The Most Underappreciated Film Of The Year: Joe Wright’s Hanna


Sometimes, it seems like it’s easier for me to write about the films I dislike as opposed to the films that I truly love.  Case in point: I had little trouble writing up my thoughts on Anonymous and Straw Dogs but it’s taken me 8 months to write a formal review of my favorite film of 2011: Joe Wright’s pulp fairy tale, Hanna.

Taking place in a world much like our own but definitely not the same, Hanna opens in the frozen wilderness of Finland where 16 year-old Hanna (Saoirse Ronan) lives in an isolated cabin with her father, Erik (Eric Bana).  In the film’s electrifying opening montage, we see that Hanna’s life revolves around training for combat, memorizing the encyclopedia, and memorizing several “false” back stories that have been prepared for her by her father.  It also quickly becomes apparent that Erik has never allowed his daughter to be exposed to the real world.  Finally, Erik tells Hanna that she is “now ready” to choose whether or not to open up a box containing an old transmitter that well alert the rest of the world of their existence.  When Hanna finally opens the box, Erik promptly disappears and Hanna is left to fend for herself.

It quickly becomes apparent why Erik has spent years training his daughter because, by opening the box, Hanna has given away her presence to a coolly corrupt and ruthless CIA agent named Marissa (Played by Cate Blanchett and one of the most compelling villains in recent film history).  Marissa has her own reasons for wanting both Erik and Hanna and she quickly sends a team to Erik’s cabin.  Hanna is captured and transported to a memorably sterile CIA safehouse.  In a shocking sudden burst of violence, Hanna escapes from the safehouse and finds herself having to survive in the “real world” while being pursued by Marissa. 

Hanna, Marissa, and Erik eventually meet their fates in a desolate theme park that (in a neat bit of symbolism) is dedicated to the Brothers Grimm.  Along the way, Hanna meets and travels with a likable family of English tourists, allowing her to have her first chance to actually experience a “normal” life and Marissa recruits Issacs, one of the creepiest film henchmen ever.  Seriously.
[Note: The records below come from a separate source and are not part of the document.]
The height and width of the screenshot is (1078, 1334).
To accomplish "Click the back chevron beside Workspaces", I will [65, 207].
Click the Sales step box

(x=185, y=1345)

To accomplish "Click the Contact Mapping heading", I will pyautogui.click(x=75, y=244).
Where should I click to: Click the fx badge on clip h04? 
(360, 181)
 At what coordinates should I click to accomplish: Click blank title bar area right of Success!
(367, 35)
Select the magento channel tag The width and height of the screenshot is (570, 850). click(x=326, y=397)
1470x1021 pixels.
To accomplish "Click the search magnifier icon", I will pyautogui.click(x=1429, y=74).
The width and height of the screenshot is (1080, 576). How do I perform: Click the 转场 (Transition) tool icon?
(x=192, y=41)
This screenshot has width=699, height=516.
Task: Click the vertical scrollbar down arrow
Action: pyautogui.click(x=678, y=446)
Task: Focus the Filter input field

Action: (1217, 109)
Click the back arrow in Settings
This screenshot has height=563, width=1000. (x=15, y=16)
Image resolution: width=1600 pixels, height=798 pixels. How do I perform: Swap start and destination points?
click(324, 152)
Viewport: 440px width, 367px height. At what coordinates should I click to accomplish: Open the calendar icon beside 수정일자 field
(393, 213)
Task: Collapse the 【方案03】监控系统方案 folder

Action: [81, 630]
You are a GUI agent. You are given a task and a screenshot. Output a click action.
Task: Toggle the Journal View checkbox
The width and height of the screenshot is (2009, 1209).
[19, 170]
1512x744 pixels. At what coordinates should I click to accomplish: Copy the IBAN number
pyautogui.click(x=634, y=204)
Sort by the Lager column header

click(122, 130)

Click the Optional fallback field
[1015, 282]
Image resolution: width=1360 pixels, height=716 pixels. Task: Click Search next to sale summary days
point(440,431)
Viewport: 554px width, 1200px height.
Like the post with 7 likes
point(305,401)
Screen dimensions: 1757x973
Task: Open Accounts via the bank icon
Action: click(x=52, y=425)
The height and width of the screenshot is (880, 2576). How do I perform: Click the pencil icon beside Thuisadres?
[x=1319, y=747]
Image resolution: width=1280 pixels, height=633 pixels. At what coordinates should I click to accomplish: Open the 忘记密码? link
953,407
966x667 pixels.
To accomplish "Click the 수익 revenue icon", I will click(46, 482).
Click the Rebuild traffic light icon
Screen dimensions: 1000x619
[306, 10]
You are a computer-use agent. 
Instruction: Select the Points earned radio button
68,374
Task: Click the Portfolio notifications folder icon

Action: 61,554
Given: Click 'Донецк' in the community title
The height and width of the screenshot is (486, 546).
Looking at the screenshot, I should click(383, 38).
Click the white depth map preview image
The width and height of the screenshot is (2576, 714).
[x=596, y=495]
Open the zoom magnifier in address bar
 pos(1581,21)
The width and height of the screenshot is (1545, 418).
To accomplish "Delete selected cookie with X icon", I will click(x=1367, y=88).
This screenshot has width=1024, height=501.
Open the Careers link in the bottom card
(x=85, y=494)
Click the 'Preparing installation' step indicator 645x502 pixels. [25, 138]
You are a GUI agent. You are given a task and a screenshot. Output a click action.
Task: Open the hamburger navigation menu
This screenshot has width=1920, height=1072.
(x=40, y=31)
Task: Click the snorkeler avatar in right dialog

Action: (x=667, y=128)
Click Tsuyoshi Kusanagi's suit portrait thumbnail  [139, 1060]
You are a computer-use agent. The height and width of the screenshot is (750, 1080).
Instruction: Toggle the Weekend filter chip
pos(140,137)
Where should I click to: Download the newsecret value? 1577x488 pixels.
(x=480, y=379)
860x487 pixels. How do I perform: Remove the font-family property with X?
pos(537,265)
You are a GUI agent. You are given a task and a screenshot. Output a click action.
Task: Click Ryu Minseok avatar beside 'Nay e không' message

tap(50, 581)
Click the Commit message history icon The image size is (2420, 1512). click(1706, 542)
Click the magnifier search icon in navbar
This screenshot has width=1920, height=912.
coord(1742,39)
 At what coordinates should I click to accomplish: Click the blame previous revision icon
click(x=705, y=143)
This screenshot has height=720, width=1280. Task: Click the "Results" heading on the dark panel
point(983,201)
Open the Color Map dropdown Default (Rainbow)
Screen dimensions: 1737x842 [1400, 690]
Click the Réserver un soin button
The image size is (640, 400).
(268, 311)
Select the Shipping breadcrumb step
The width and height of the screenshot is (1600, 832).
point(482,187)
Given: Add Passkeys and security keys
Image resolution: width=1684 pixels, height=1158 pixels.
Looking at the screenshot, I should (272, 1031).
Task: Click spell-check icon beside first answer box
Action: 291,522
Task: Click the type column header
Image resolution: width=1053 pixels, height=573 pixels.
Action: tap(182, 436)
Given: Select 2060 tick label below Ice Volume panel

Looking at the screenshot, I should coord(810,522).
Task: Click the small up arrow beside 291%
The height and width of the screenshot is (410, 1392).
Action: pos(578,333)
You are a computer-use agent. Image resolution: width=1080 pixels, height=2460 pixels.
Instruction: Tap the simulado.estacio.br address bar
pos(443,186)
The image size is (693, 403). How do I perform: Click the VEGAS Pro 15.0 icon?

Isaacs is played by Tom Hollander and he was just so exquisitely sleazy that my skin crawled just watching him on-screen. 

In many ways, Hanna may sound like a simple action film but, in the best tradition of the French new wave and the better grindhouse filmmakers, Joe Wright both embraces the conventions of the action film while unexpectedly subverting them and using them to tell a more universal story about the struggle to both establish and maintain identity in an increasingly soulless world.  Much as Godard did before he gave up his artistic soul to political ideology, Joe Wright uses his cinematic talents to create a unique world that, while heavily stylized, also comments on our own existence.  The Chemical Brothers, meanwhile, provide the perfect soundtrack to Wright’s pulp vision.

Hanna may be my favorite film of 2011 but it’s also the most underappreciated of the year, at least as far as Oscar season is concerned.  There’s been so mention of the film’s score and a few critics’ groups have tossed a “young artist” mention or two at Saoirse Ronan but otherwise, the film has pretty much been ignored.  I think part of the problem is that Hanna was released in April and not December.  If the films had been released in December, I think Ronan would, at the very least, be a dark horse for best actress. 

The main complaint that most critics seem to come up with when discussing Hanna is that the film is too much of a genre piece.  Yes, it’s well-made and it’s well-acted and yes, it’s a compelling film with an intelligent script but, in the end, it’s just a genre piece.  A fairly typical response comes from the Guardian’s Peter Bradshaw who, after praising all of the film’s virtues, concluded with, “…(I)t ultimately squanders all of them, undone by a lack of subtlety and restraint.” 

To this, I can only respond, “Oh?  Really?”  Seriously.  Amazingly enough, some of the critics who criticized Hanna for a perceived lack of subtlety are the same critics who are now falling over themselves to praise the rehash of The Girl With The Dragon Tattoo.  I suppose the difference here is that The Girl With The Dragon Tattoo was directed by David Fincher and is the product of the American film establishment whereas Hanna was directed by Joe Wright and was produced by outsiders.

Those who claim that Hanna is too genre are missing the simple fact that Hanna is an insightful film that uses the conventions of the action genre as a metaphor for the sometime painful search for identity that every teenager (and especially every teenage girl) has ever had to go through.  Myself, I never had to flee from government agents or battle assassins when I was 16 but I did have to start discovering how to survive in the real world, away from the security and comfort of home.  As opposed to the pretend feminism of Fincher’s film, Hanna is a film that truly celebrates “girl power” and promotes independence and empowerment.  It’s also, as far as I’m concerned, the best film of 2011.